**Extrait à lire**

====================

Quand on distingue ensuite les familles adoptives comme une forme de famille à part, on viole ouvertement les principes du droit civil : l’adoption plénière, par exemple, efface la filiation antérieure, le registre d’état civil est modifié de sorte que l’enfant adopté est désormais réputé être né de ses mère et père adoptifs. Les positivistes au front bas ne comprennent évidemment rien aux montages du droit et pour eux ces « fictions » sont incompréhensibles. Mais ce sont des fictions qui font tenir la société debout et qui s’appellent encore des institutions – l’institution étant justement ce qui nous fait nous tenir debout.
Venons-en à la famille dite « homoparentale ». Précisons d’abord que cette question n’a rien à voir avec celle de l’homosexualité. Cette dernière renvoie aux modes de fixation de la libido et donc n’a rien à faire avec le droit civil. Dans ce domaine, la loi n’intervient que lorsqu’il s’agit de la protection des mineurs, mais exactement comme elle intervient pour protéger les mineurs de relations hétérosexuelles. Que l’on préfère avoir du plaisir seul, avec une personne d’un autre sexe, une personne du même sexe ou un nombre plus élevés de personnes de sexes différents, tout cela concerne l’intimité et n’a nulle besoin ni de sanctification ni d’interdiction légales dès lors que ne sont en jeu que des adultes consentants. Qu’on ait abrogé les lois réprimant l’homosexualité, lois qui ne dataient que de 1919 et avaient été renforcées par Pétain, c’est évidemment une excellente chose. Les États des États-Unis disposaient (et disposent encore pour certains d’entre eux) de « sodomy statutes », lois qui punissaient les pratiques sexuelles « déviantes », orales ou anales, même entre adultes consentants de sexe différents : le libéralisme économique s’accompagnait d’un puritanisme inquisitorial de la pire espèce. Le Royaume Uni a longtemps persécuté les homosexuels et c’est en France qu’Oscar Wilde a trouvé refuge à sa sortie de prison. Au contraire, la révolution française s’était interdit de légiférer dans le domaine de l’intime – si on met ente parenthèse quelques décennies du XXe siècle. Et c’est à cette inspiration authentiquement libérale que l’on est revenu à partir de 1981. Les « orientations sexuelles », comme on dit fort mal aujourd’hui, ne sont ni des objets des sciences naturelles, ni des objets du droit.

====================

**Défi**
Dans l’extrait sur la famille, recopiez s’il vous plaît le passage qui commence à « Quand on distingue » et se termine à « nous tenir debout. », en changeant « adoptifs » en « adoptants ».

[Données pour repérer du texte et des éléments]
====================

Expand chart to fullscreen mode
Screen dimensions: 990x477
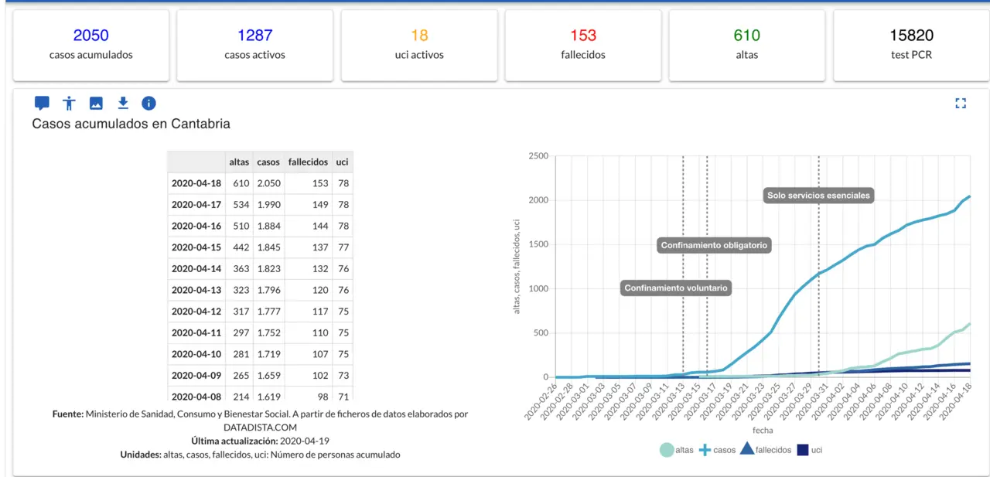[961, 103]
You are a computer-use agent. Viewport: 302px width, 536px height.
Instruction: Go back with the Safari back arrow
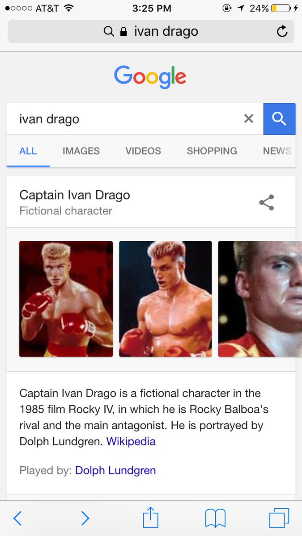(17, 518)
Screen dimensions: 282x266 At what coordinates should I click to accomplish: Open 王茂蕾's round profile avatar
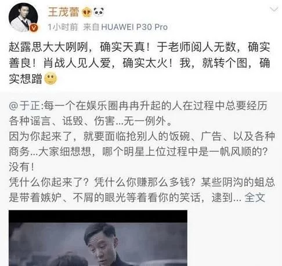(23, 17)
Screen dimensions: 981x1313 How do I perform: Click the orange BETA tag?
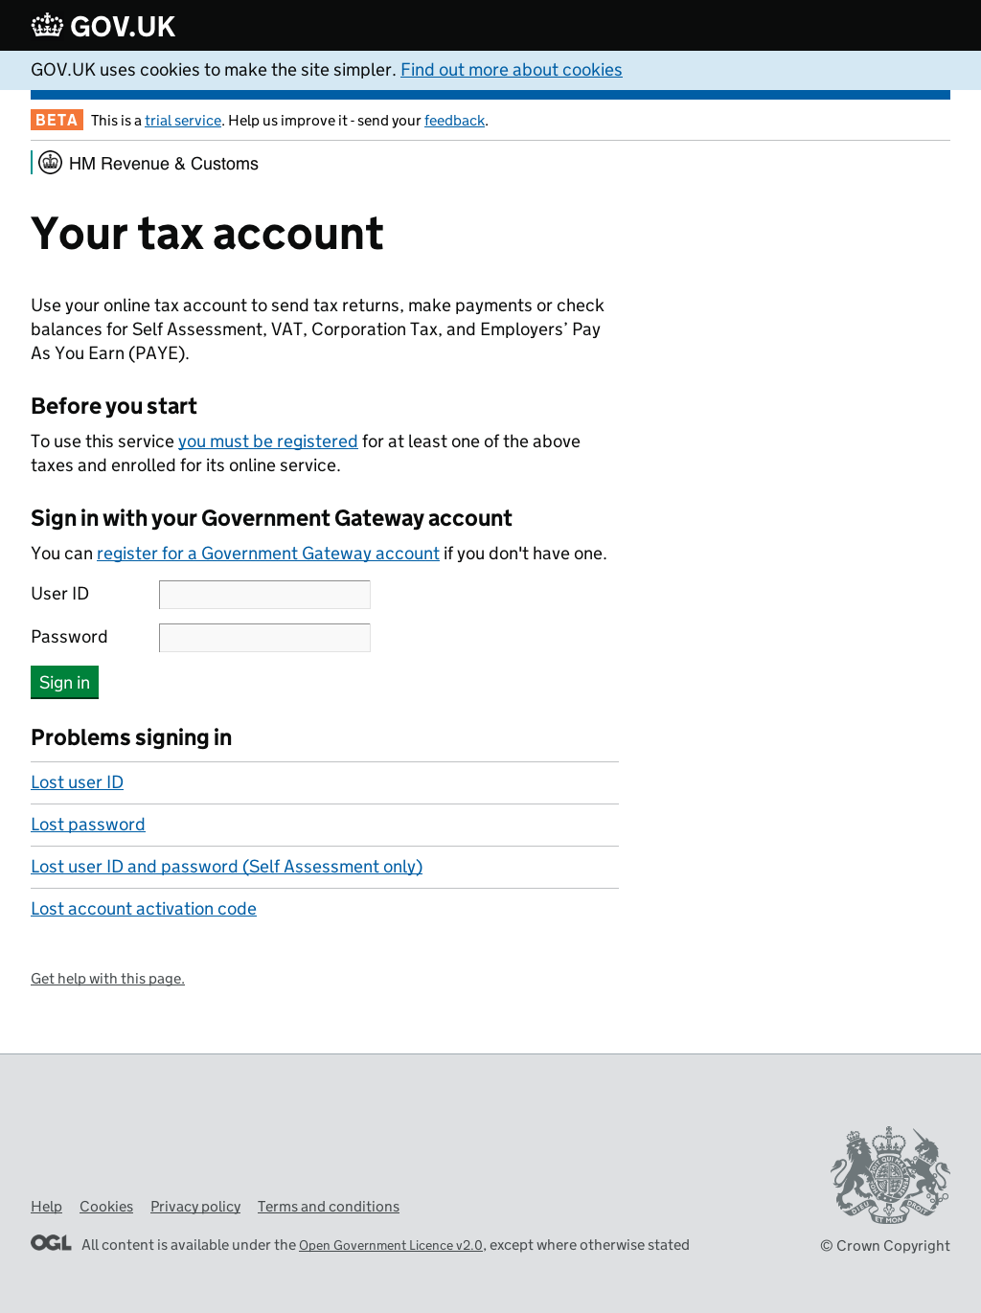[57, 120]
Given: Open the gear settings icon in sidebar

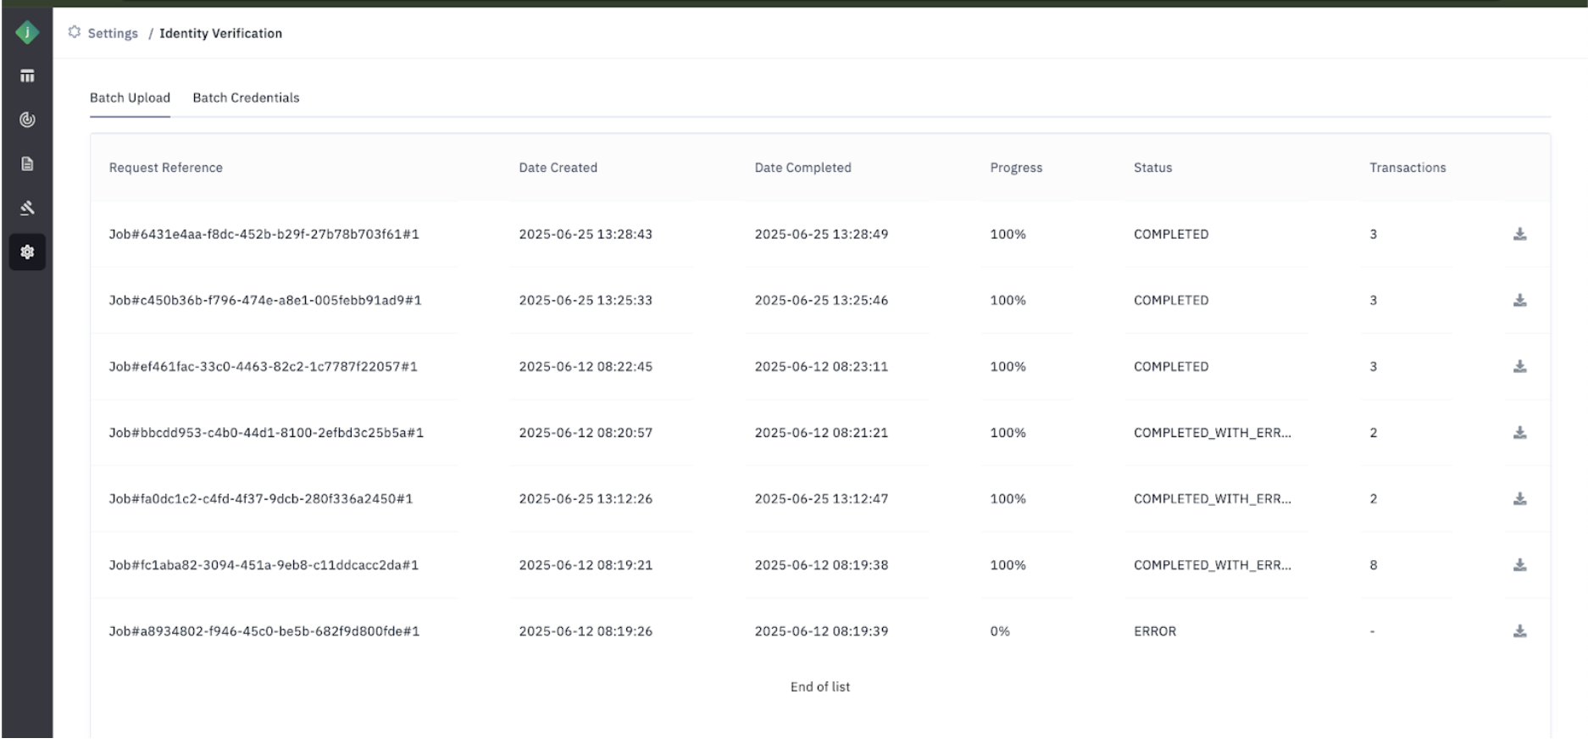Looking at the screenshot, I should click(x=27, y=252).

====================

**Bonne réponse**
Quand on distingue ensuite les familles adoptives comme une forme de famille à part, on viole ouvertement les principes du droit civil : l’adoption plénière, par exemple, efface la filiation antérieure, le registre d’état civil est modifié de sorte que l’enfant adopté est désormais réputé être né de ses mère et père adoptants. Les positivistes au front bas ne comprennent évidemment rien aux montages du droit et pour eux ces « fictions » sont incompréhensibles. Mais ce sont des fictions qui font tenir la société debout et qui s’appellent encore des institutions – l’institution étant justement ce qui nous fait nous tenir debout.